Beim Lesen des Titels habe ich mich zuerst gefragt: Wie soll einer jemanden helfen als Person zu wachsen, wenn er sich selbst als Null empfindet? Manchmal neige ich zur Ungeduld. Aber keine Angst, alles schön der Reihe nach:

Zuerst wird in diesem Buch die Funktion des Gehirns mit seinen Auswirkungen auf interne und externe Interaktion beleuchtet (und für Emsige noch einmal im Anhang ganz genau erläutert). Das ist – zumal wenn es ein Laie liest – schon anstrengend, aber es lohnt sich.

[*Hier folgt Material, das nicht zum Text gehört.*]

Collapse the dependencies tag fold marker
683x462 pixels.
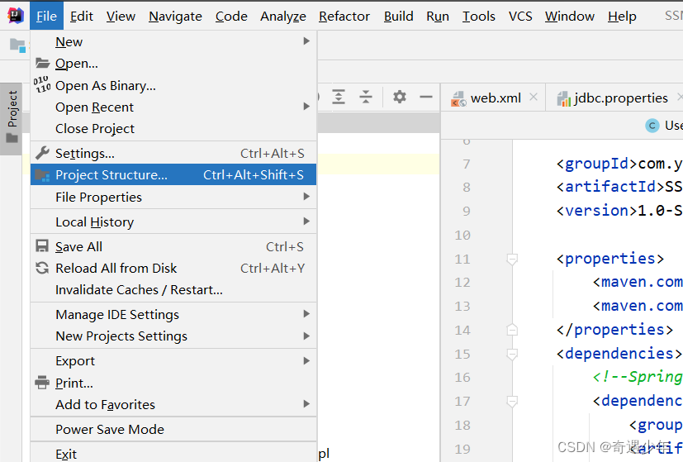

Wie in jeder guten Geschichte kommt das Spannende erst gegen Ende und zu Beginn werden die Grundlagen dargelegt. Zwischendurch werden die maßgeblichen Strömungen der westlichen Didaktiken angesprochen. Das gibt Entlastung, trifft man doch hie und da alte Bekannte wieder. Es gibt (…) kein objektives Maß für Verstehen, sondern nur eine gegenseitige Annäherung subjektivabhängiger Konstruktionen von Wissen. (Roth, S. 283)

Auch nichts Neues, aber immer wieder erstaunlich, wenn man es sich wieder mal bewußt macht. Das ist mir so wichtig, darum noch ein Zitat: Wenn ein Lehrer mit seinen 20 Schülern interagiert, dann haben es 21 verschiedene Gehirne mit 21 verschiedenen Bedeutungs- und Verstehenswelten zu tun.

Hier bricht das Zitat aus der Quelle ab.